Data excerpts

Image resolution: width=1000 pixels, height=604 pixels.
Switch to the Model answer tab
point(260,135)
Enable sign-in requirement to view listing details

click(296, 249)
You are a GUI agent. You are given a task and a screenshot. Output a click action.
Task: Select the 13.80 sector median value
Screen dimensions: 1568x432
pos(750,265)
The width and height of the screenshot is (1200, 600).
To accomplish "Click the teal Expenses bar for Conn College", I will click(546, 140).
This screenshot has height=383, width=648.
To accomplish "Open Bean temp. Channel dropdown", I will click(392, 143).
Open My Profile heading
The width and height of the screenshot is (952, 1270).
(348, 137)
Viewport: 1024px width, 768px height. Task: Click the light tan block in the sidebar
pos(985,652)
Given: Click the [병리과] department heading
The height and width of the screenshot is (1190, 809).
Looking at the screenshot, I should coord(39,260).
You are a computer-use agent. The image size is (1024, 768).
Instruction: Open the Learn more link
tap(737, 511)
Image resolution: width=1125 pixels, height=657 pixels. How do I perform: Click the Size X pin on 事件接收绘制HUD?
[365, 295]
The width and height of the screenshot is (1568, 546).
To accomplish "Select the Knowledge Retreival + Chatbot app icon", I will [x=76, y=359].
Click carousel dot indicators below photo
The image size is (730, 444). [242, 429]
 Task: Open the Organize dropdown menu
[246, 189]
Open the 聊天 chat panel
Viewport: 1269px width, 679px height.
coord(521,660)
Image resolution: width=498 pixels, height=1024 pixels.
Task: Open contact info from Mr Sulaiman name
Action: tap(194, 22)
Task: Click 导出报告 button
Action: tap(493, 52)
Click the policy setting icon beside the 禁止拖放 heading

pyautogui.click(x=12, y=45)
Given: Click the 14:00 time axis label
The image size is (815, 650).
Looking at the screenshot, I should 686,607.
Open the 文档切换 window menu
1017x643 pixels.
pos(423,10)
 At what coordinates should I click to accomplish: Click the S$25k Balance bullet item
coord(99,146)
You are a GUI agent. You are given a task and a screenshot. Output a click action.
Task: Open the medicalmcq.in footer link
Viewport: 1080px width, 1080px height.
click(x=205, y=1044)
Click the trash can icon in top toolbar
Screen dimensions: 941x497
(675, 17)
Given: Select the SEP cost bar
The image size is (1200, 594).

Task instructions :: From the first line of the entries above to the line with "The width and height of the screenshot is (1200, 600).", please return every line exactly, keeping both ends.

Exercise solution ::
Image resolution: width=1000 pixels, height=604 pixels.
Switch to the Model answer tab
point(260,135)
Enable sign-in requirement to view listing details

click(296, 249)
You are a GUI agent. You are given a task and a screenshot. Output a click action.
Task: Select the 13.80 sector median value
Screen dimensions: 1568x432
pos(750,265)
The width and height of the screenshot is (1200, 600).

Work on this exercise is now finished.